In the US, everyone buys and pays for themselves. In the UK, at least where you go up to a bar to order (not in restaurants etc), it's normal that one person takes everyone's drinks order and goes to the bar to buy a round for everyone in the group. With large groups, this can get super expensive very fast, and if there're only a few rounds, not everyone gets to buy a round each time people go out. Instead, there's usually an informal method of remembering who's paid for rounds most recently.
It gets more complicated because some people get cheap drinks, others sit out a round, others get super-expensive fancy-pants drinks, others drink soft drinks or even water: to simplify things, each of these is counted as "a drink" regardless.
In these cultures, when you're asked what you want, you say "just a coke, please" or "nothing this round, thanks". When it's your turn to buy a round, (you can tell by people saying "it's your round" and looking at you expectantly) you bite the bullet, take everyone's order, and buy the drinks, and don't kick up any kind of a fuss about it.
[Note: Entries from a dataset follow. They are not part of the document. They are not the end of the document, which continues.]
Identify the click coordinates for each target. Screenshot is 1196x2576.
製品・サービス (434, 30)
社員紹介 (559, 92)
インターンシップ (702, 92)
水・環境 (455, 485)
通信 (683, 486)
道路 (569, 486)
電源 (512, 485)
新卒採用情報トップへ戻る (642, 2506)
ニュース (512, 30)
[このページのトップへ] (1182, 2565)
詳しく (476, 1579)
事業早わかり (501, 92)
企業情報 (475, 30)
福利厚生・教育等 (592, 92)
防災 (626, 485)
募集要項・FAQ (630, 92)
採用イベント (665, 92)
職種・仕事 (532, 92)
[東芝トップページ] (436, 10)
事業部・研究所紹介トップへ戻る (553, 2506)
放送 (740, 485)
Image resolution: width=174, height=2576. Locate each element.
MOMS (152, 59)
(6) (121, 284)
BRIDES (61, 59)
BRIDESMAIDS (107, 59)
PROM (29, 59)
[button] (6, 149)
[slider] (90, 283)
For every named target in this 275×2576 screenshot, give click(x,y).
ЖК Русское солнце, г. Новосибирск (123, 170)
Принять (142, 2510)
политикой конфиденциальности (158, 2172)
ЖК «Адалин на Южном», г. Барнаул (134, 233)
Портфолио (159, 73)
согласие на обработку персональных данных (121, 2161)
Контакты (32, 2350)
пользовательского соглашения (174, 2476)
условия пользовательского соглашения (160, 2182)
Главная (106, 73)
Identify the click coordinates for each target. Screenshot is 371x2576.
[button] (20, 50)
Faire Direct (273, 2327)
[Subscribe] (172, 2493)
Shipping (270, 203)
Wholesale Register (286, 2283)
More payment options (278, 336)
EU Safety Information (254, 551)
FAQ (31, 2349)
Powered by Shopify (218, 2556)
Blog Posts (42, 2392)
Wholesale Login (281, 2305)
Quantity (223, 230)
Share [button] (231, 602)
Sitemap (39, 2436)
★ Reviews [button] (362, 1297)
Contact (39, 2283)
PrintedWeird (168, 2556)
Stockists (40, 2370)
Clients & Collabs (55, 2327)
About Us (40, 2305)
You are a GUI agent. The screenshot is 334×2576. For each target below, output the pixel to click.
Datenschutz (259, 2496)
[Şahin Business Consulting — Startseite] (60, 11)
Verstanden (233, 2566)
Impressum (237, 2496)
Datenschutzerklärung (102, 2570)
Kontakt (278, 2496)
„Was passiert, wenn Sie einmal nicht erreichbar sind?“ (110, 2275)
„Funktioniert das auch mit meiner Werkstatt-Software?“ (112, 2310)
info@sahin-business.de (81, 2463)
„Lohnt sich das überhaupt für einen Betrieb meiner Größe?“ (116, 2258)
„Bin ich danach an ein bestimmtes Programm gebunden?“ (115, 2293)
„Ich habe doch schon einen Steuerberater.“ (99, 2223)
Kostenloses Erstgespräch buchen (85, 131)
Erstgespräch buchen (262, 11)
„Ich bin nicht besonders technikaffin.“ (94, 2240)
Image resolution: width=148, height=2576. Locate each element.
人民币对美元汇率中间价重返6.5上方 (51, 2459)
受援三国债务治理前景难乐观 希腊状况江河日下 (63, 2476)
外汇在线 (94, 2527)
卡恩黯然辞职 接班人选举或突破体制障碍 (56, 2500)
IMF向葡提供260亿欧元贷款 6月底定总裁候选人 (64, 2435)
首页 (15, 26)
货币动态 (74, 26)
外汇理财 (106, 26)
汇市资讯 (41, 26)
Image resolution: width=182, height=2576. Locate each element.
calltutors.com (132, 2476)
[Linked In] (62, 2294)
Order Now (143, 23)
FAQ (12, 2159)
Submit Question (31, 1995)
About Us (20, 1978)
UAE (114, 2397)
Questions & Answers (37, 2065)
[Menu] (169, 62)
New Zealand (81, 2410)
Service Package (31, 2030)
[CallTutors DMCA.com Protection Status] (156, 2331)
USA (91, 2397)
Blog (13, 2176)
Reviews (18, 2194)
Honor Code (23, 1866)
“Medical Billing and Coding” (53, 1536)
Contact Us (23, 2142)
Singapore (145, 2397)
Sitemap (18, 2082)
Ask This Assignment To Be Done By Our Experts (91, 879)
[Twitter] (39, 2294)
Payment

Some people make a game of trying to dodge their rounds, hitting the bathroom when they see people's glasses getting empty and such. Don't be that guy.
UK drinking culture is one of the things I'm very glad to have left behind by moving to the US, where instead it seems there's an eating culture, where everyone goes out for a meal together, and not drinking is the norm because you have to drive to get anywhere.
UK drink culture involves far too many drunk people yelling at each other over loud music for my tastes. It's got a bit less unbearable since smoking indoors was banned, but still not the way I'd rather spend my evenings. So I'd usually stay for a couple of rounds then make my excuses and leave - I was usually not the only one, either.
If some immature CEO or similar tries to press you to drink, it's considered OK and even admirable by almost everyone to say "No thanks, I'm driving" or just "No thanks, I don't drink". Generally people don't press into the "why"; the assumption is that you'd have said why if you felt they needed to know.
If they do ask why, pretty much any reason is acceptable and will be respected, whether it's religious, "doctor's orders", or something else. Only the response "personal preference" could be taken by some as being judgemental and affecting "team fit". If it is taken that way, then yes, it's a poor team fit, and you might want to find a better team, because you probably wouldn't want to fit with that team.